__Source__:
┌──

Use re.findall() to find multiple patterns; in this case for anything that is preceded by #, consisting of word characters:
re.findall(r'(?<=#)\w+', inputtext)
The (?<=..) construct is a positive lookbehind assertion; it only matches if the current position is preceded by a # character. So the above pattern matches 1 or more word characters (the \w character class) only if those characters were preceded by an # symbol.
Demo:
>>> import re
>>> re.findall(r'(?<=#)\w+', 'This is #lame')
['lame']
>>> re.findall(r'(?<=#)\w+', 'This is lame')
[]
>>> re.findall(r'(?<=#)\w+', 'This is #lame but that is #not')
['lame', 'not']
If you plan on reusing the pattern, do compile the expression first, then use the .findall() method on the compiled regular expression object:
at_words = re.compile(r'(?<=#)\w+')
at_words.findall(inputtext)
This saves you a cache lookup every time you call .findall().
You should use re lib here is an example:
import re
test case = "This is #lame but that is #not"
regular = re.compile("#[\w]*")
lst= regular.findall(test case)
This will give the output you requested:
import re
regex = re.compile(r'(?<=#)\w+')
print regex.findall('This is #lame')
print regex.findall('This is lame')
print regex.findall('This is #lame but that is #not')

└──

__Information provided__:

┌──

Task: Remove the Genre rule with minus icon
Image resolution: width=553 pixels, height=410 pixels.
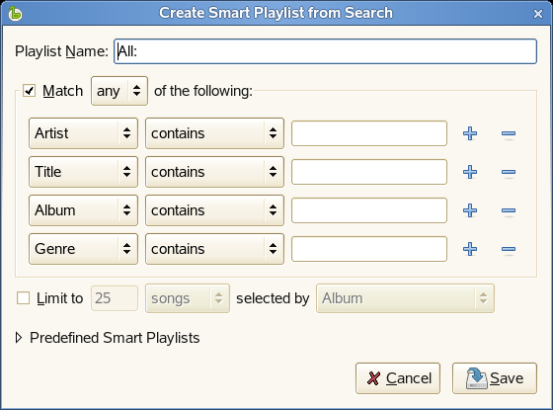Action: click(509, 249)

└──

Write out the passage of the regex text above word for word, starting with "lst= regular.findall(test case)" and going on through "regex.findall('This is lame')".

lst= regular.findall(test case)
This will give the output you requested:
import re
regex = re.compile(r'(?<=#)\w+')
print regex.findall('This is #lame')
print regex.findall('This is lame')